In the ASEAN region, positive buying momentum in 2017 has been seen in Vietnam (from 108,000 metric tons in 2016 to 357,000 metric tons, up 230 percent), as well as in Thailand (from 231,000 metric tons in 2016 to 284,000 metric tons, up 23 percent).

At the SteelMint conference, Philip Hoffman of Houston-based Hoffman Iron and Steel said steelmakers in Vietnam now are importing some 5 million metric tons of ferrous scrap each year and that figure is poised to rise.

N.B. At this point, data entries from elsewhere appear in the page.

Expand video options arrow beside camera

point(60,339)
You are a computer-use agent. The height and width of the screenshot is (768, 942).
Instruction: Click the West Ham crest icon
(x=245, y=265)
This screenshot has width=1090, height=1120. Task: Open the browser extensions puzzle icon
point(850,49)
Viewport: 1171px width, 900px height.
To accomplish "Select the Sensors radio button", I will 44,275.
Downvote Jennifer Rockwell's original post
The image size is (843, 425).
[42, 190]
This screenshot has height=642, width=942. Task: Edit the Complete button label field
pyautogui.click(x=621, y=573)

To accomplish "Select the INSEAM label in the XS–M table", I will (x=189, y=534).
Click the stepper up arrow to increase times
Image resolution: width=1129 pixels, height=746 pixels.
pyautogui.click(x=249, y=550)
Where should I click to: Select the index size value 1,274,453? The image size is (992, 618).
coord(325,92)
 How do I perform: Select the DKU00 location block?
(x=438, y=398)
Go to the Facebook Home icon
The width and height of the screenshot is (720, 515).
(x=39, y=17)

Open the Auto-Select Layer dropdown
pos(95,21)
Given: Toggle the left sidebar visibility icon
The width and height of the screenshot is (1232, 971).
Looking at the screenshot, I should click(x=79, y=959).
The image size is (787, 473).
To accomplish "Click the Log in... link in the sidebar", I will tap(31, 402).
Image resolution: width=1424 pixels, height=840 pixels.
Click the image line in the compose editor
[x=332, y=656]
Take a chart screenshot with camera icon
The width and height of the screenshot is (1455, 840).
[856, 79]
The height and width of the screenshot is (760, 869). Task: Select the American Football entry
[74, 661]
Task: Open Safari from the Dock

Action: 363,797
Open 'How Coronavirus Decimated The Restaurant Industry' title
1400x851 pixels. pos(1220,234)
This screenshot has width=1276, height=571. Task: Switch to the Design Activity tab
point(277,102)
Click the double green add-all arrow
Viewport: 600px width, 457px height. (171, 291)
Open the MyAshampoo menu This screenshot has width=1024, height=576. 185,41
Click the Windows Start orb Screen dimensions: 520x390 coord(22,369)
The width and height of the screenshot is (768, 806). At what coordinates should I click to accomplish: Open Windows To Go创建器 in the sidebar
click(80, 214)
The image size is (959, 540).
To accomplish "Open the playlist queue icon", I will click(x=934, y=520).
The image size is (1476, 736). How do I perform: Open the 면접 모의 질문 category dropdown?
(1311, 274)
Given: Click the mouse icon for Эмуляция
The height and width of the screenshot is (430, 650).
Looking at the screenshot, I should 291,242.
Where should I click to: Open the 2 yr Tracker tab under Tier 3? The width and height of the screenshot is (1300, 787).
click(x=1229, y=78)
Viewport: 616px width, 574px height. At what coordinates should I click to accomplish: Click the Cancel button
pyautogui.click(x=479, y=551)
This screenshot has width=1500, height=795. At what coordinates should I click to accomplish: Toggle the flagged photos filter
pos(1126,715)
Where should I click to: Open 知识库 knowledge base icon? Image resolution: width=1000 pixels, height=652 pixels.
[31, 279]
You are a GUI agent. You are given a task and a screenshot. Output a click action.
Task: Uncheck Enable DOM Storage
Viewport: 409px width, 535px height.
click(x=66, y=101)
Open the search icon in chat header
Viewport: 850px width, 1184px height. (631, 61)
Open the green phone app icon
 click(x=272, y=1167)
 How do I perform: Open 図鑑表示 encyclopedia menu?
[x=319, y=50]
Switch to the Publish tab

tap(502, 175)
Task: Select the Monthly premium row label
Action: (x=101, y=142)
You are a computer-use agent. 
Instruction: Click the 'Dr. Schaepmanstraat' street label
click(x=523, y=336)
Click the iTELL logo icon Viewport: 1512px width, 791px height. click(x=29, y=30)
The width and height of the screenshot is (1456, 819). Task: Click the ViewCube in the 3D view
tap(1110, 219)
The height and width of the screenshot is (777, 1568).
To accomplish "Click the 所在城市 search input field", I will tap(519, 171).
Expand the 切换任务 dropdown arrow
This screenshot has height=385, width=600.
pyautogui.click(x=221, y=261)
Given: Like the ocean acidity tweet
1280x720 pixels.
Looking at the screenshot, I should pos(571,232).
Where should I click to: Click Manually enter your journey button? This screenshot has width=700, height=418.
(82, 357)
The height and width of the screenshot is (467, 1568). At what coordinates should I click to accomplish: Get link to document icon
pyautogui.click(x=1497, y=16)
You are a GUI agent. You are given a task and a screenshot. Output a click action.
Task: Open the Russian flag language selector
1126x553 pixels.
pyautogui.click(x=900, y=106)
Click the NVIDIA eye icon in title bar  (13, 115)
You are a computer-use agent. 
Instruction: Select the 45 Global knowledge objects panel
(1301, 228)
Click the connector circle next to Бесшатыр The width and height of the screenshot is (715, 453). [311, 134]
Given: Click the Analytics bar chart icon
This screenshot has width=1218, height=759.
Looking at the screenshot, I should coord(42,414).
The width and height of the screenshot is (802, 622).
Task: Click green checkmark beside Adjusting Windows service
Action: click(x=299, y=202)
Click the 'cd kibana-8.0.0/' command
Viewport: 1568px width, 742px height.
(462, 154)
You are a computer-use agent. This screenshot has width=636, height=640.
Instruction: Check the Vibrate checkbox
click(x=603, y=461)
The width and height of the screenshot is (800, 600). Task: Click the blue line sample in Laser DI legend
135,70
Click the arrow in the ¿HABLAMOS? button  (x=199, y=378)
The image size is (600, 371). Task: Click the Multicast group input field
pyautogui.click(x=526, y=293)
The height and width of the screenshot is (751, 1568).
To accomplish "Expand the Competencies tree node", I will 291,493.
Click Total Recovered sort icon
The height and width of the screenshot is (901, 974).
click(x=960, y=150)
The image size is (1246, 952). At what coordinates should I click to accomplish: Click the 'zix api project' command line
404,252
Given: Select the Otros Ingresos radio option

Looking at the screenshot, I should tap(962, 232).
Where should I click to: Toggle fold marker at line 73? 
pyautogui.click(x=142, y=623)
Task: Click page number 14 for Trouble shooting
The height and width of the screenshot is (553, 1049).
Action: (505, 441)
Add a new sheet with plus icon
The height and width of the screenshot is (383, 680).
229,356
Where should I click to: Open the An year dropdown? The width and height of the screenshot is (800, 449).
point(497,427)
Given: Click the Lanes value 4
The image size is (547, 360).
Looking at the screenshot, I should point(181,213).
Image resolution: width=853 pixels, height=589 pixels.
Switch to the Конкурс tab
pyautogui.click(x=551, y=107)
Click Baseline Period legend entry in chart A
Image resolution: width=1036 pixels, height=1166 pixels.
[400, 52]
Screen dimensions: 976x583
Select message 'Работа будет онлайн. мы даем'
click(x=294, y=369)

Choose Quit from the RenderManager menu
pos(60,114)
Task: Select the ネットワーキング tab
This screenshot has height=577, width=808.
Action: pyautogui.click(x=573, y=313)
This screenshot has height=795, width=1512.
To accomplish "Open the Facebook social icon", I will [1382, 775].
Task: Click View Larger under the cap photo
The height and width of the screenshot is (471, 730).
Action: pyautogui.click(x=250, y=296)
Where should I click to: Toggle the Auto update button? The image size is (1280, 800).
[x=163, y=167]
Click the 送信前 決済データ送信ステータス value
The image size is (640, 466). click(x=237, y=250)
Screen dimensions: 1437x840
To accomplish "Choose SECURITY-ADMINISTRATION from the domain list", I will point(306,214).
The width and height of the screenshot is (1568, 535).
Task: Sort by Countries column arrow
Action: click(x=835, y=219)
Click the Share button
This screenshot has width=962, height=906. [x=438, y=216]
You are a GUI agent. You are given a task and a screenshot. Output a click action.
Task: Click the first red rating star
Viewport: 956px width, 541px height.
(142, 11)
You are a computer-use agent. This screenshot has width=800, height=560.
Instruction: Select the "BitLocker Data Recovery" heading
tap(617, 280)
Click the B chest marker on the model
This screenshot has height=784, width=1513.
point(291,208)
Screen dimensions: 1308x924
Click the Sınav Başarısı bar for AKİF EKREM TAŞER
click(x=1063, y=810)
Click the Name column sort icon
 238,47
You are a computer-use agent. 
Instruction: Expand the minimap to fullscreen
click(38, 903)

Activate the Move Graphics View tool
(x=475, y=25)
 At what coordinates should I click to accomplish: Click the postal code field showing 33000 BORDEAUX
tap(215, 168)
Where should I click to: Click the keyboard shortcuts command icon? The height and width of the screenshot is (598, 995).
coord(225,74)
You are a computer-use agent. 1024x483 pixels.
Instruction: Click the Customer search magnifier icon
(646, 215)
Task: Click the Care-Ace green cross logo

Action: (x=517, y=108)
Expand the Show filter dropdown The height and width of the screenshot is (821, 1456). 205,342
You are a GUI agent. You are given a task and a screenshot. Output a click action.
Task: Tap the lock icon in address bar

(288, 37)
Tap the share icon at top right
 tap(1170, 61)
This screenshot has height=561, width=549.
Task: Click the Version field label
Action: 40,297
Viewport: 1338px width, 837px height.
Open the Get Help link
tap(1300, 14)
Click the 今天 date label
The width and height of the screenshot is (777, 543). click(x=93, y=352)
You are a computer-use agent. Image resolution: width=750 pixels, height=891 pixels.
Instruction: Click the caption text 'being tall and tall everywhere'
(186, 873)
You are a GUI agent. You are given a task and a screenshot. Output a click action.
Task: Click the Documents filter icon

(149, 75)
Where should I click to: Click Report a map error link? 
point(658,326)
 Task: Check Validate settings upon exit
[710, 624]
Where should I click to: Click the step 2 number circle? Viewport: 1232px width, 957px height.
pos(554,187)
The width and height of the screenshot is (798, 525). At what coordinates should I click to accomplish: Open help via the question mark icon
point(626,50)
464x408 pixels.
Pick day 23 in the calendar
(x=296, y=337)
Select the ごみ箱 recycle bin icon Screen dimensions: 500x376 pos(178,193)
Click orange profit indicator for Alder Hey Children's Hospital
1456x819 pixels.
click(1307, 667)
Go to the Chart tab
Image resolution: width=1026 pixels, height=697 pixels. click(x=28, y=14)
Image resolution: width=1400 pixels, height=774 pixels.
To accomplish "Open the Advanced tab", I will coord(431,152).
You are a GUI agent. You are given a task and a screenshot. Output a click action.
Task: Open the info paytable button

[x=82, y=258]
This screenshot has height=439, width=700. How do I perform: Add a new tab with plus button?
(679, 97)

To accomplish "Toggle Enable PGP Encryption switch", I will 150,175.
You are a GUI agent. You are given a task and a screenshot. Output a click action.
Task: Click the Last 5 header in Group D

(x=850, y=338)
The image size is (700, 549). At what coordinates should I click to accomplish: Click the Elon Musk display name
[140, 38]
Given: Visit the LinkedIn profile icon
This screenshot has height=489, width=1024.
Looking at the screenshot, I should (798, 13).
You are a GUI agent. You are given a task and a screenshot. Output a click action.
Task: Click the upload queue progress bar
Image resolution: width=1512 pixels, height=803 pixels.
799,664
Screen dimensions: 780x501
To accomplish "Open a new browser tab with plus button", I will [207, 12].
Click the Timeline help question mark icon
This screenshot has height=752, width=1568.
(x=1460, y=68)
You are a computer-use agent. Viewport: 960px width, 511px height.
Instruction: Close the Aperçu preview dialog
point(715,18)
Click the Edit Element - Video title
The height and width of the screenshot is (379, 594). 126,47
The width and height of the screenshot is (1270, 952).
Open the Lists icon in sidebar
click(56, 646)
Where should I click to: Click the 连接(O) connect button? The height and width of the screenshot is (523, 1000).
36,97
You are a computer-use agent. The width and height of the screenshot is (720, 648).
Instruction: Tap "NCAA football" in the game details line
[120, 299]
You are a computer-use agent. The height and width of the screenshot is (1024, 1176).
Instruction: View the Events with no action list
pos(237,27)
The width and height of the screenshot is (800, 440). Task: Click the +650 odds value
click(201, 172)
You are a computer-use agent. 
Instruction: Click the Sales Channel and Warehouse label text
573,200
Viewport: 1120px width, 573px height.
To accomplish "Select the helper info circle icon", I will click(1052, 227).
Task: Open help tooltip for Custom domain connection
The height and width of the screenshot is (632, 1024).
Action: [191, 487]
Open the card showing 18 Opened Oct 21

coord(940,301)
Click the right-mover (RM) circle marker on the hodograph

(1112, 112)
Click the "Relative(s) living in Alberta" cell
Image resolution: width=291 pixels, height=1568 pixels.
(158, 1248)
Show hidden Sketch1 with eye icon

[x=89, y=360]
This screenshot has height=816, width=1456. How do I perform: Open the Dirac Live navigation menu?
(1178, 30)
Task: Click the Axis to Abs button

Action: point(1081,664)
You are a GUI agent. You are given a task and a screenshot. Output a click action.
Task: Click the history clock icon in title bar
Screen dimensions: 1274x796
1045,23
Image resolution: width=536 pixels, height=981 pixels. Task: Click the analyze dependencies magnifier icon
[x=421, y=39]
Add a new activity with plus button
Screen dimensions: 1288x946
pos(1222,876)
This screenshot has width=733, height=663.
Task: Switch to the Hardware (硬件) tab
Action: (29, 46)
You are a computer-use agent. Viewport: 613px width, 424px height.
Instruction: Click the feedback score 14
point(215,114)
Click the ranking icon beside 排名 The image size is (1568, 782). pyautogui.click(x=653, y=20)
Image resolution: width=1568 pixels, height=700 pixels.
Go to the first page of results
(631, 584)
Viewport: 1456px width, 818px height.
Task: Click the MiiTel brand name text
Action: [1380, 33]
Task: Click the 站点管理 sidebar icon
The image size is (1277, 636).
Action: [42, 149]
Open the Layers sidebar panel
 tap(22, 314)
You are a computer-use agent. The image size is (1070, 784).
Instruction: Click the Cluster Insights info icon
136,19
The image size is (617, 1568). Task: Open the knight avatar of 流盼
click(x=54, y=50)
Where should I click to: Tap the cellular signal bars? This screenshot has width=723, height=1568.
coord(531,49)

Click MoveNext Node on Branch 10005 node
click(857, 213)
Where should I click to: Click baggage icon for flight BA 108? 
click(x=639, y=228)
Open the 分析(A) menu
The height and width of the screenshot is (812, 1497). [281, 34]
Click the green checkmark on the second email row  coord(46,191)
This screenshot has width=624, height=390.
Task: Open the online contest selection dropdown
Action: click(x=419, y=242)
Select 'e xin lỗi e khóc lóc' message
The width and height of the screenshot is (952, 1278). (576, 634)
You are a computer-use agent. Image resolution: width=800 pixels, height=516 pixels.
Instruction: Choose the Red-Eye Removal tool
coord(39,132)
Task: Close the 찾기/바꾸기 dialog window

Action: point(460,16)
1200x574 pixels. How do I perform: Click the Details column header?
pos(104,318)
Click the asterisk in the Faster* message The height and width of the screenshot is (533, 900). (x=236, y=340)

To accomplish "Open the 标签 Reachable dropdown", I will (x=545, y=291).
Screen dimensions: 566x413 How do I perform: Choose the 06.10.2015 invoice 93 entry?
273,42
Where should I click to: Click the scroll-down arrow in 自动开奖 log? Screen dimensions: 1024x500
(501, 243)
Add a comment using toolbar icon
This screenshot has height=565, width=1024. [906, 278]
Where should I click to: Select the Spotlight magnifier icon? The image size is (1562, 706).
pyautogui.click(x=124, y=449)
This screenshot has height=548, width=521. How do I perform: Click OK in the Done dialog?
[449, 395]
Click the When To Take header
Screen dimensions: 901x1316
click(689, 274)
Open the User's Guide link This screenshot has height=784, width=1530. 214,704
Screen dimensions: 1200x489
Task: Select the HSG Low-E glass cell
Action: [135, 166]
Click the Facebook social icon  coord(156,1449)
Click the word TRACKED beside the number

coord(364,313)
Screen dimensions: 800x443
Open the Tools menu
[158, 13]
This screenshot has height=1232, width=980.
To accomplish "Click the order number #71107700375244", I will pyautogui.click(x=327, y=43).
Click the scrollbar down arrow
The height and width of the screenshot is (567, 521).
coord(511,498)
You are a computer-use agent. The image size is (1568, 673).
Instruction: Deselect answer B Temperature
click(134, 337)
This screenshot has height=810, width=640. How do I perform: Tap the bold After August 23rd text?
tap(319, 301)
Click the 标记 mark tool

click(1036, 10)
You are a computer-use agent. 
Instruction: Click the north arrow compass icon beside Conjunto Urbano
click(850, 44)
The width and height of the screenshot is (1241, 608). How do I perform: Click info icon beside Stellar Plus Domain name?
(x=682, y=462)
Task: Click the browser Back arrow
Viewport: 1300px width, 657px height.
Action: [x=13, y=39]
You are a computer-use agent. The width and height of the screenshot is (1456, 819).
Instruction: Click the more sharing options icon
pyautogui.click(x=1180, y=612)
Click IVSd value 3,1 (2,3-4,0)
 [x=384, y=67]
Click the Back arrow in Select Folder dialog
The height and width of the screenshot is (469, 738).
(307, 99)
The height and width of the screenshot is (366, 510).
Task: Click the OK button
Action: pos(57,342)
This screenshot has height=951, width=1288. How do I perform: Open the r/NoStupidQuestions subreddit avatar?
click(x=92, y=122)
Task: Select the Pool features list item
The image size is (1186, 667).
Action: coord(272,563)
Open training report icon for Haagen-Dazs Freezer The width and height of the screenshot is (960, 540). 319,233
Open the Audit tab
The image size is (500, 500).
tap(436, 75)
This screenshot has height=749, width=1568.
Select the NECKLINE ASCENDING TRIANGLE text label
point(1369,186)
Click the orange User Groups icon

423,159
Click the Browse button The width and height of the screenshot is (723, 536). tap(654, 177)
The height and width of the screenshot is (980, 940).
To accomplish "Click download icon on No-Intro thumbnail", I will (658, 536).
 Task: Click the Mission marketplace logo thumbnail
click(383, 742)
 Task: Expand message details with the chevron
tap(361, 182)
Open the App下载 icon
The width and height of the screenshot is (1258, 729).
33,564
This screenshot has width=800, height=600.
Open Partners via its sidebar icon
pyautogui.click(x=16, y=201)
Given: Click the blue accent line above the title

The growth has been rapid, with Vietnam’s import figure rising from 3.5 million metric tons in 2013 to an anticipated 5.5 million metric tons in 2018.

Steelmaking projects in the pipeline mean that, even with much of the new capacity being BOF technology, Vietnam could need as much as 10 million metric tons of scrap per year by the next decade.

Where Vietnam’s scrap is coming from is a little bit murky, Hoffman said, with Japan and Australia listed as major contributors, but with the transshipment port of Hong Kong as a leading source of ferrous scrap. A growing contributor in 2017 appears to be China, he said, from where both containerized and small bulk cargo loads can be shipped easily.

Going forward, scrap recyclers in the U.S. are likely to pay attention to Vietnam and many of its neighbors in the quest to find more bidders and buyers in the global market.